- _WRITTEN TASK_: Extract every line of the entries below that contains the word "Install".
──────── ENTRIES SHOWN
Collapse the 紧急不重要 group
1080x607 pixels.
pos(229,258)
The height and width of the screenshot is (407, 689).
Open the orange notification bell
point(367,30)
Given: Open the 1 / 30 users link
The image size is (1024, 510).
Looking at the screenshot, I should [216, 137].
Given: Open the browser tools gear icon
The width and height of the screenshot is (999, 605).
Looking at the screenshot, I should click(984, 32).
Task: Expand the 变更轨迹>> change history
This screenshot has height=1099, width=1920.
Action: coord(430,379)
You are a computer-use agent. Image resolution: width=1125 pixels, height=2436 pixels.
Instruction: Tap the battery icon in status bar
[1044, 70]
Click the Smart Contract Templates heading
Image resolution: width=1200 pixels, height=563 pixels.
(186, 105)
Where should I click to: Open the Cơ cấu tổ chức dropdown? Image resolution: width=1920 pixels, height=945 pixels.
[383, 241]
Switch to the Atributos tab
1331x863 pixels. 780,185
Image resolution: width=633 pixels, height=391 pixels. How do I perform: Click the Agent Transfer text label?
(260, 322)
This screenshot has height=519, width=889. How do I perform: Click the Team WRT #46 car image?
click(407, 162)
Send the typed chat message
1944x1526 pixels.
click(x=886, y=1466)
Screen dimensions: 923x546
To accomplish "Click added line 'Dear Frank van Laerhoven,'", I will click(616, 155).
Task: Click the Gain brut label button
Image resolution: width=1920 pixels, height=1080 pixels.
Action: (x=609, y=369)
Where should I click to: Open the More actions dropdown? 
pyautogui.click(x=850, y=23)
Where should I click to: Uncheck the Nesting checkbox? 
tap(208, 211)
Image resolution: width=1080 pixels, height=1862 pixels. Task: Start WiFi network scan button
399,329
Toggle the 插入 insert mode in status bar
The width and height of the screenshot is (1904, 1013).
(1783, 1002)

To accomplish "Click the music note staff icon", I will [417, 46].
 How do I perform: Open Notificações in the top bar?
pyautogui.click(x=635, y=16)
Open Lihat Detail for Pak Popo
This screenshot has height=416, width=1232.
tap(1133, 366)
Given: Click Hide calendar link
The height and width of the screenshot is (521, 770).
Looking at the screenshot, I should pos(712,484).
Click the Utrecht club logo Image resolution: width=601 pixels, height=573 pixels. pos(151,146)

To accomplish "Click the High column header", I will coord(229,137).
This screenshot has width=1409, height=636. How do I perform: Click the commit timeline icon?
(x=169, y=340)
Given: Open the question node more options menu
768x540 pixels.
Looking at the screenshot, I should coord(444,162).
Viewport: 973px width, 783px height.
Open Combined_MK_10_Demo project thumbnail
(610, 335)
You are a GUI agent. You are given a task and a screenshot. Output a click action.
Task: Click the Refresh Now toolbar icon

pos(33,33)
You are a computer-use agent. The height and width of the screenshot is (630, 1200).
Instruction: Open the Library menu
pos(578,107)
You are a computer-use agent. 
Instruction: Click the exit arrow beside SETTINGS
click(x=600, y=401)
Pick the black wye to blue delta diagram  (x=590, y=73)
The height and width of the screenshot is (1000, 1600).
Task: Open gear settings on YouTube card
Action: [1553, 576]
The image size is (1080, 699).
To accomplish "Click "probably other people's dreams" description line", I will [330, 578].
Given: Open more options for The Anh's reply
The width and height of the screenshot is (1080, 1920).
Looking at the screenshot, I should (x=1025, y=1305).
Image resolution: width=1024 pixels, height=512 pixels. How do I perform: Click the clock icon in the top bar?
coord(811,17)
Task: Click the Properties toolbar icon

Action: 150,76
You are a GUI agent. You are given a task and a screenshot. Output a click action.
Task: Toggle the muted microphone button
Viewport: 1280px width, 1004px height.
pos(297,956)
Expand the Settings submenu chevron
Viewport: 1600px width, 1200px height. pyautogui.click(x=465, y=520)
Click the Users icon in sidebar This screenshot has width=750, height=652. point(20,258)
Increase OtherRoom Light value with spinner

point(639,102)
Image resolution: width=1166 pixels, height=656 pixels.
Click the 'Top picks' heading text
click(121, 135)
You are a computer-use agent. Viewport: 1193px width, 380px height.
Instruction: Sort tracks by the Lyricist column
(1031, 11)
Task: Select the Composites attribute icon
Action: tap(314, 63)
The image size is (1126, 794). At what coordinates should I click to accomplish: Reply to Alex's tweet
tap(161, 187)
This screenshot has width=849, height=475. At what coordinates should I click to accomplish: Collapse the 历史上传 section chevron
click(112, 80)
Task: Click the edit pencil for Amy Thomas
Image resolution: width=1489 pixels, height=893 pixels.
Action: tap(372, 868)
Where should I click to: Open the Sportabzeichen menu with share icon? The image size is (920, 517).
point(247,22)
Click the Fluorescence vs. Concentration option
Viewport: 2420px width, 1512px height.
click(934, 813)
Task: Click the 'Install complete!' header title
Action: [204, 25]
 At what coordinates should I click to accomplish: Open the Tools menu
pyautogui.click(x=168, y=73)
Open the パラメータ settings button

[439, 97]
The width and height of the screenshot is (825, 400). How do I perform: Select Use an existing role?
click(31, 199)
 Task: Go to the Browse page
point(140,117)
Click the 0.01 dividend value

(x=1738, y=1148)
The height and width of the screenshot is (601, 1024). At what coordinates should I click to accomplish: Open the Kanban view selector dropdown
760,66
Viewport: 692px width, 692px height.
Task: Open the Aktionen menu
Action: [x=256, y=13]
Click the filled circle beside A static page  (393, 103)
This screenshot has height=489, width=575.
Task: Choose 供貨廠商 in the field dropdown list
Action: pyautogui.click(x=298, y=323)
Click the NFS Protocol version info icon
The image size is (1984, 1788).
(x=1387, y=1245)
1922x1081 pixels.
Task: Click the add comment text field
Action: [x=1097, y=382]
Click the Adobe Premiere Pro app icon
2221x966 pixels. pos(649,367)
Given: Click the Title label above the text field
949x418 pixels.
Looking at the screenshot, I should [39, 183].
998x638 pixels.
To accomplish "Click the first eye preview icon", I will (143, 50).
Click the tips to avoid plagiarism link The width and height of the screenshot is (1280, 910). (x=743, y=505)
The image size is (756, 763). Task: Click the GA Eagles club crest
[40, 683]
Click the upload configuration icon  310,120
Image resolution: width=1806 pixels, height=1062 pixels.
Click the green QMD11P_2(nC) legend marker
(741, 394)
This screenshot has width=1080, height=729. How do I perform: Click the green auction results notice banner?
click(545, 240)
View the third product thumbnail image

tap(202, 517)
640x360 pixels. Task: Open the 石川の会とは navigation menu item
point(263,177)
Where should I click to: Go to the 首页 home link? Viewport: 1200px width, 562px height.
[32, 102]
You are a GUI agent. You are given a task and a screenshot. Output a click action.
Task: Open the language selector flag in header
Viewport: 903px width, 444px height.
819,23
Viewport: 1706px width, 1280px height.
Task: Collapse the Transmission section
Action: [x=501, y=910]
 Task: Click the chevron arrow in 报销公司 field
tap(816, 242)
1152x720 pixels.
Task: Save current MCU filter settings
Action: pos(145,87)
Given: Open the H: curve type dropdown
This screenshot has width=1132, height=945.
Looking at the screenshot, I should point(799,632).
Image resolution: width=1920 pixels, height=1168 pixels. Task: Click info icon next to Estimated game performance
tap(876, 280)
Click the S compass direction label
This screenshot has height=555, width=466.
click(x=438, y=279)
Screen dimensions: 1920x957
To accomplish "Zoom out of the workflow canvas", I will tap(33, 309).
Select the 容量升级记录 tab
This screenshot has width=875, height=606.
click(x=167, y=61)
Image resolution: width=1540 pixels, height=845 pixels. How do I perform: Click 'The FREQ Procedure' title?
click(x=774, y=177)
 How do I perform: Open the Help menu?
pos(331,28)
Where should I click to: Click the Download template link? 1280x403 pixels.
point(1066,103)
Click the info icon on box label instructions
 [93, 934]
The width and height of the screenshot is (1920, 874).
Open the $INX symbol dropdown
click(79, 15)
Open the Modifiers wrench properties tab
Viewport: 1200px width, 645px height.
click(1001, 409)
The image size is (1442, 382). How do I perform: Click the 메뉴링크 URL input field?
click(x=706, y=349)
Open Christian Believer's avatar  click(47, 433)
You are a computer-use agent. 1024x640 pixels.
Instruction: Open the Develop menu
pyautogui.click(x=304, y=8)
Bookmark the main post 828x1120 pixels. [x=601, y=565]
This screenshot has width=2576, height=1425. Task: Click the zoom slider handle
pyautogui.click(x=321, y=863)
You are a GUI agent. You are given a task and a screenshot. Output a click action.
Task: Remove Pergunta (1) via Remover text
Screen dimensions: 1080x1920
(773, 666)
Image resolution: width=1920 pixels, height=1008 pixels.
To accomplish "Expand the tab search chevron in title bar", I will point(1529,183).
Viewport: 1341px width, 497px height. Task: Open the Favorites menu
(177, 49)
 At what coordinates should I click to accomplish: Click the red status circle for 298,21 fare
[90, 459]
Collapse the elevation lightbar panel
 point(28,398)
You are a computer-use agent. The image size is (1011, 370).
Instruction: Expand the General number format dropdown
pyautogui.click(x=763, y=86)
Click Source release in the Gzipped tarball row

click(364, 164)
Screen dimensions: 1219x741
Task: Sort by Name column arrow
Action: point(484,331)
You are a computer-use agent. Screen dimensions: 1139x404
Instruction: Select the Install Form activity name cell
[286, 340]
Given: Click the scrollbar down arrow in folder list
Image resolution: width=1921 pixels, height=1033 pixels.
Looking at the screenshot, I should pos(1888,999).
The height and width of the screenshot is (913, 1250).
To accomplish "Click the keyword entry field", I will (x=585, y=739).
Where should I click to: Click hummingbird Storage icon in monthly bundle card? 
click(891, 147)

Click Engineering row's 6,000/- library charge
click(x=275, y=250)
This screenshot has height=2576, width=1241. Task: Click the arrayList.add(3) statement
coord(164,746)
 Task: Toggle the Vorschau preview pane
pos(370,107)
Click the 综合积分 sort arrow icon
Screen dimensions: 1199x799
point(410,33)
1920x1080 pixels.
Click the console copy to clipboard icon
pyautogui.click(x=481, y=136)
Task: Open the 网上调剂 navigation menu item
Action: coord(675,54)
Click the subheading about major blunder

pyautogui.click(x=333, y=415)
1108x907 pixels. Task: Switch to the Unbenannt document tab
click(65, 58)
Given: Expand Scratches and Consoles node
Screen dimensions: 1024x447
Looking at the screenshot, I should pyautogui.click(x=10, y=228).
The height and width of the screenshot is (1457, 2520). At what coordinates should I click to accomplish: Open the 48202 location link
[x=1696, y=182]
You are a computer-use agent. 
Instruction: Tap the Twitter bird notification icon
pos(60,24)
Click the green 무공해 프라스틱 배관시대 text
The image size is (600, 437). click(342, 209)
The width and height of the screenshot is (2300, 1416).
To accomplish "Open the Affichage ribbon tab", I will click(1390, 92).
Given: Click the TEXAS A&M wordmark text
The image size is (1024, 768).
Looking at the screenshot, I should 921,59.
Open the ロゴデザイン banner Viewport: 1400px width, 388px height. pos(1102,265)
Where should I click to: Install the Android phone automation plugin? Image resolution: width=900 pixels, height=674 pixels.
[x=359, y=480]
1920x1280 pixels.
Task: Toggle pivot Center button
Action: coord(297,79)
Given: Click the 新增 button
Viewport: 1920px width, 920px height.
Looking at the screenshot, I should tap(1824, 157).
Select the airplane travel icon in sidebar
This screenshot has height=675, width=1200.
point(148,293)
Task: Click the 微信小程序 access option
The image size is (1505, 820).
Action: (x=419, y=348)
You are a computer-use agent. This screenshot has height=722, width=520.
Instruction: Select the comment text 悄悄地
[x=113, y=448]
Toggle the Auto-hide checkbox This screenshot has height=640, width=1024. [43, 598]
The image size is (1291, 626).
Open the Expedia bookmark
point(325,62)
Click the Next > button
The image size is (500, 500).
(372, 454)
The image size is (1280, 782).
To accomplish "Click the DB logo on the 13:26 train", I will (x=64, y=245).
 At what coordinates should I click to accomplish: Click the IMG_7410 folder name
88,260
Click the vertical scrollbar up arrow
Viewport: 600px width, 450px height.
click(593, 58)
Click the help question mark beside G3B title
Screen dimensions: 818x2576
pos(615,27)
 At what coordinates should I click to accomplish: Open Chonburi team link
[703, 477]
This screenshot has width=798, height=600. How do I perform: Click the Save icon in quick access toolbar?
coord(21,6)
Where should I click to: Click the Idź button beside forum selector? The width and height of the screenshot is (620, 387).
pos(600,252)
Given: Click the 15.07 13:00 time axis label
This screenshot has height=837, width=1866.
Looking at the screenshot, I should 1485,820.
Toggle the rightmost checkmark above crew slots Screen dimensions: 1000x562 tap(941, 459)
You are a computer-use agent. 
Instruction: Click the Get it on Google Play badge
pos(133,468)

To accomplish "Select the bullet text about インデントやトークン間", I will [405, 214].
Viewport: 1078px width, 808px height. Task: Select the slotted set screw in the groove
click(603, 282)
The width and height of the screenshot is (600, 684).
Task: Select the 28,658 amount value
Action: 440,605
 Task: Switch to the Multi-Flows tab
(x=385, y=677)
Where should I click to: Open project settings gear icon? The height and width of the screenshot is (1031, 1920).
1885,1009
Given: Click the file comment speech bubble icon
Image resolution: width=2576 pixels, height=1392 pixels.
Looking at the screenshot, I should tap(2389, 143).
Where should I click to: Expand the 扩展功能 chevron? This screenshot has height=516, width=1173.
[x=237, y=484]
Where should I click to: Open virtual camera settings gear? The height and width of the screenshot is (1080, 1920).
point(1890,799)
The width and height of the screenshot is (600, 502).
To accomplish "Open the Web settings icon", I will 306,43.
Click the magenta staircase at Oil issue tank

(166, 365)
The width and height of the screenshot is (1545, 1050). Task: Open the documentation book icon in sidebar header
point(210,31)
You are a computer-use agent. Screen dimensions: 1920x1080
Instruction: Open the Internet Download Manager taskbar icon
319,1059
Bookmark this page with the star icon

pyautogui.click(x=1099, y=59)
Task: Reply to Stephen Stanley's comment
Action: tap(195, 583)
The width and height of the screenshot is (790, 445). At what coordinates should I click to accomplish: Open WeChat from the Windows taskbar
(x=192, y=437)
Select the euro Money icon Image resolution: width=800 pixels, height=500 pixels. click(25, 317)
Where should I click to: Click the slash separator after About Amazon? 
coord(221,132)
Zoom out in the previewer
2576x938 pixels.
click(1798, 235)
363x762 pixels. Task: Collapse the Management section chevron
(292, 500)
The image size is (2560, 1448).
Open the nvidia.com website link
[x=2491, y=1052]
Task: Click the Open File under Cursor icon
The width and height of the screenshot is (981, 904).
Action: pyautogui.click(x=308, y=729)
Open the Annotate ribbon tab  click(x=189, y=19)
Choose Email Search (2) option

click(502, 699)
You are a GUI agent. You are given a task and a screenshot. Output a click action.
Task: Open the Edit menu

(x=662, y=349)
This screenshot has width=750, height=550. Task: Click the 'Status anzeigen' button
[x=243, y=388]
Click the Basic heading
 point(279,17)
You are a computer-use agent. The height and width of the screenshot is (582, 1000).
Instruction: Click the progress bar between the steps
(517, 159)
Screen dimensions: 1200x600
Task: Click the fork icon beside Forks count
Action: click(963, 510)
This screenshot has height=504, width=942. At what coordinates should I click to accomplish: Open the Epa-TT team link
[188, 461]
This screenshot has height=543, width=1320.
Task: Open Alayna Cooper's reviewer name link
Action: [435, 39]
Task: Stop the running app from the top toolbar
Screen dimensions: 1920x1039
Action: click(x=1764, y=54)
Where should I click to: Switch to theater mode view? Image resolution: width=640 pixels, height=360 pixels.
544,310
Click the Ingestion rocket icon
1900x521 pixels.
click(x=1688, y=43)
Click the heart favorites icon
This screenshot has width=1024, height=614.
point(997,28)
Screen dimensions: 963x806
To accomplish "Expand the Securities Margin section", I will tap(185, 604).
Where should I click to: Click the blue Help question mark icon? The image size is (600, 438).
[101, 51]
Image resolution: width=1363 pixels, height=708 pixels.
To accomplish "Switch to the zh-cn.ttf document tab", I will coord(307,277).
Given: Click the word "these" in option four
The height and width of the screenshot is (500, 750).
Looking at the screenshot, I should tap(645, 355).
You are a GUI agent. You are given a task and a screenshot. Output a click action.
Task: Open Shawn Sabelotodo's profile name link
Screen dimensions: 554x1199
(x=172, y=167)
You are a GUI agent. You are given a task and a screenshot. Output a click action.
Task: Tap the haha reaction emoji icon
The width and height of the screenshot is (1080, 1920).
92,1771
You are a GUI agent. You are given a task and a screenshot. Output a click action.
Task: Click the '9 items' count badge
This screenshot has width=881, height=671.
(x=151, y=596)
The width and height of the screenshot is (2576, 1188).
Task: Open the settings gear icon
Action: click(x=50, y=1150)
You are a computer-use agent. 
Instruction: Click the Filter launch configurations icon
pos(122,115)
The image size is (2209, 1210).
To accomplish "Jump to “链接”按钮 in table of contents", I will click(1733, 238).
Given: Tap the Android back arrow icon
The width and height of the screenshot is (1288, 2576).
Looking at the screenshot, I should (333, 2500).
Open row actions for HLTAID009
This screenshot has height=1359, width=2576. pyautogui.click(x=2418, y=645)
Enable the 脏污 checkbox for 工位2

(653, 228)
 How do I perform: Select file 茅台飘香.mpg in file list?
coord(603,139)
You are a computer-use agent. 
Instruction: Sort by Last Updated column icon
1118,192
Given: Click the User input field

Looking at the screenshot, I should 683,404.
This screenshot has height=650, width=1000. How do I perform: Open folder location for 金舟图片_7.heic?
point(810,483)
────────────────
- _FINAL ANSWER_:
Task: Click the 'Install complete!' header title
Instruction: Select the Install Form activity name cell
Where should I click to: Install the Android phone automation plugin? Image resolution: width=900 pixels, height=674 pixels.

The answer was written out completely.